▸ **Given request**
Please give the lines of the items as a Markdown table with columns Row and Line, beginning at the line that contains "You are a GUI" and continuing through the end of the items. Leave out blank lines and the pictures.

══════════════════════════════

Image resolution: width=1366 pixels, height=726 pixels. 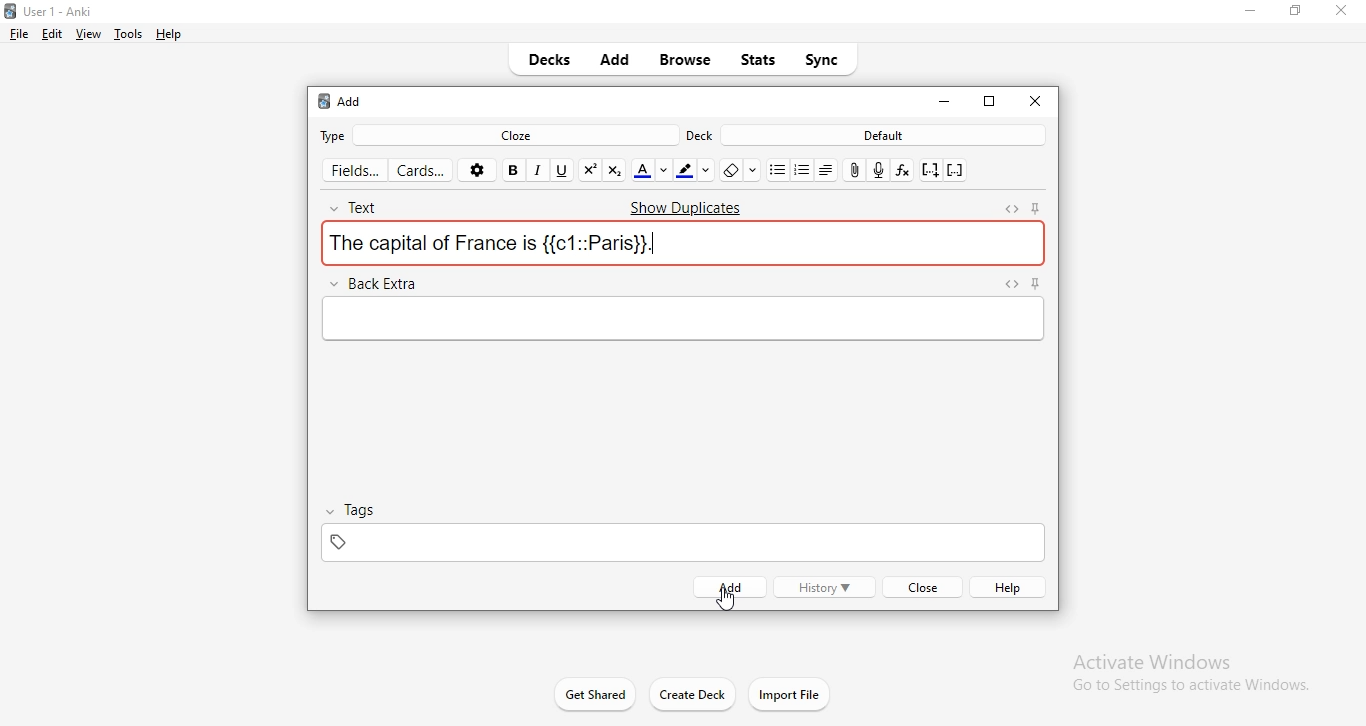 What do you see at coordinates (555, 61) in the screenshot?
I see `decks` at bounding box center [555, 61].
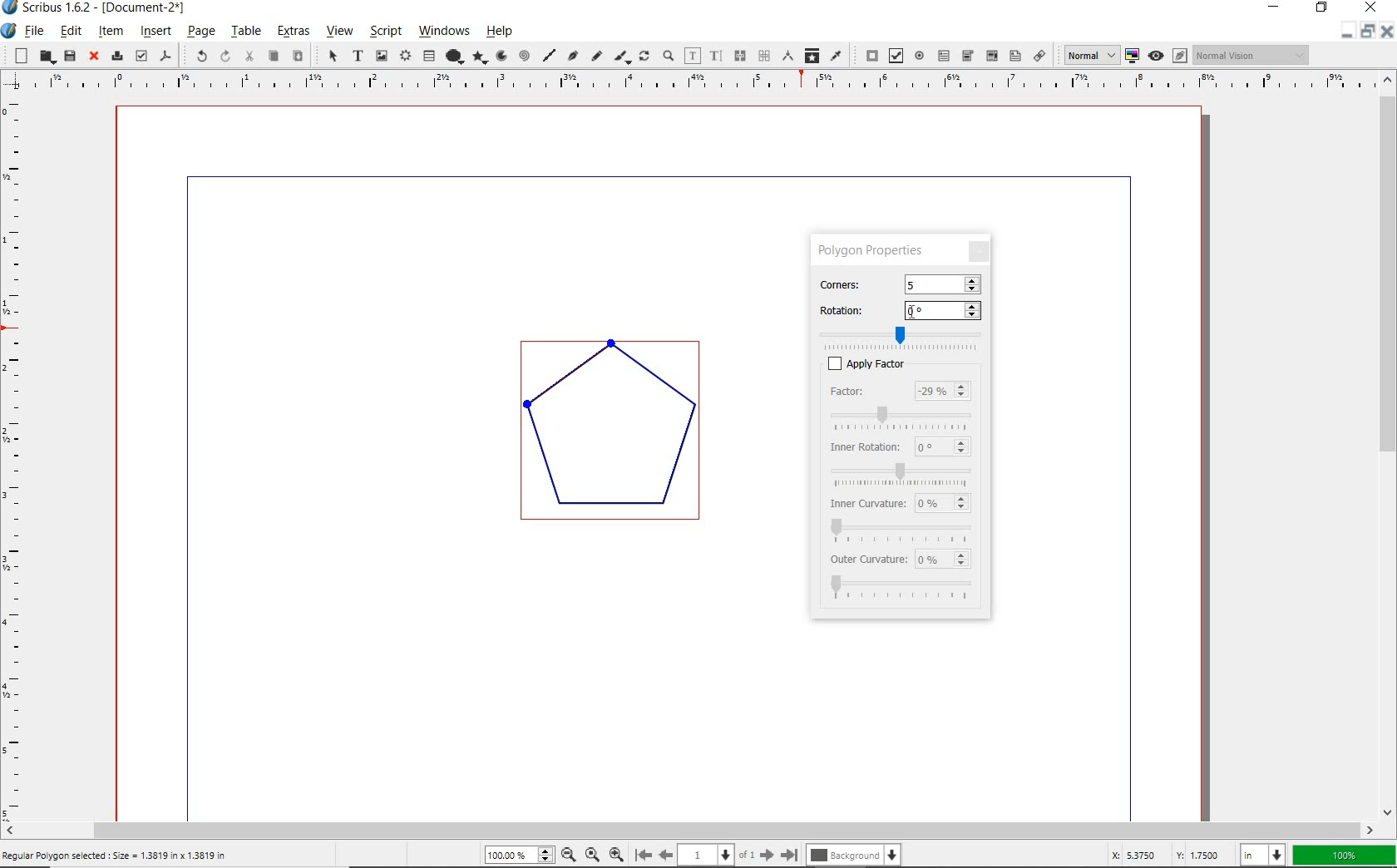 The height and width of the screenshot is (868, 1397). I want to click on CORNERS, so click(852, 282).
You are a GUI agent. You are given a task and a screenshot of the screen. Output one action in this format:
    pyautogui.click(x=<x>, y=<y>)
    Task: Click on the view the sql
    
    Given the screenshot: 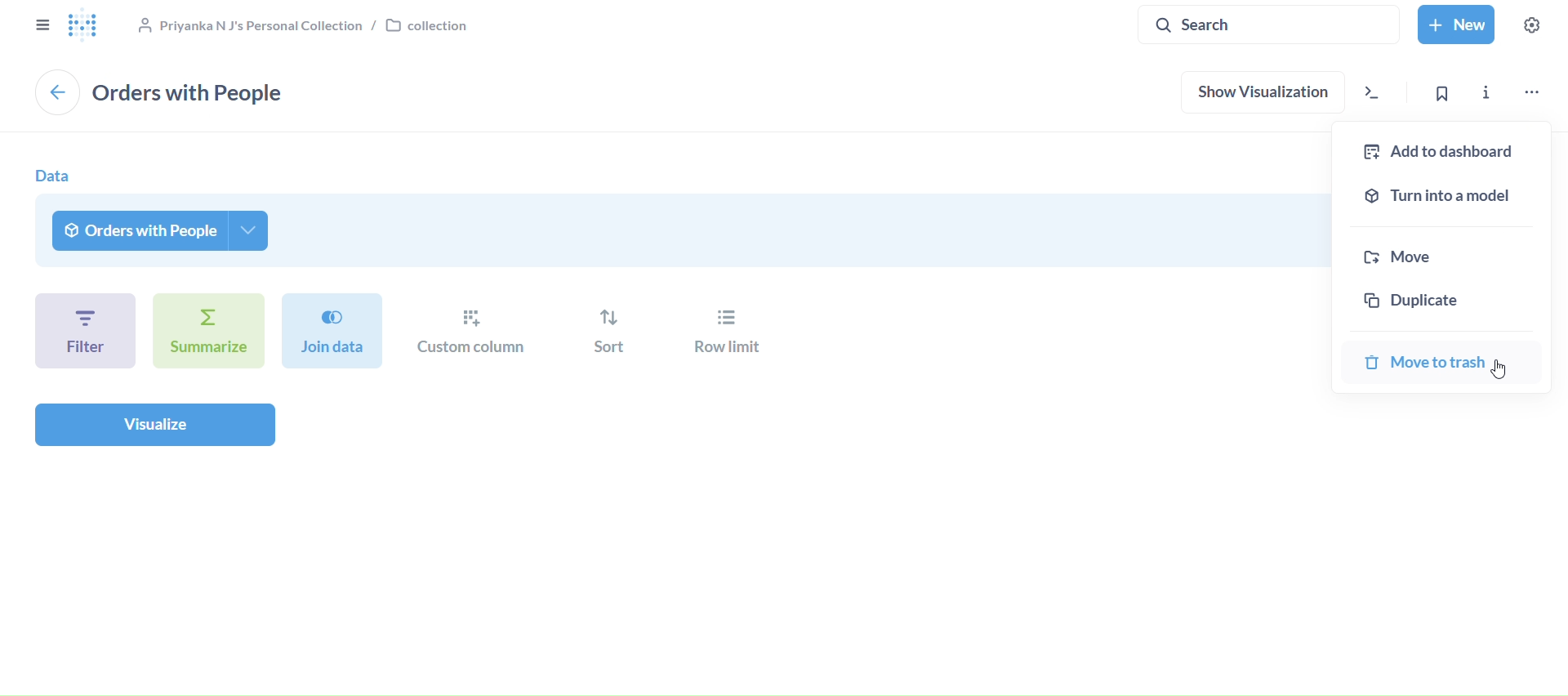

══════════════════════════════

▸ **Answer to the problem**
| Row | Line |
|---|---|
| 1 | You are a GUI agent. You are given a task and a screenshot of the screen. Output one action in this format: |
| 2 |     pyautogui.click(x=<x>, y=<y>) |
| 3 |     Task: Click on the view the sql |
| 4 |     Given the screenshot:  |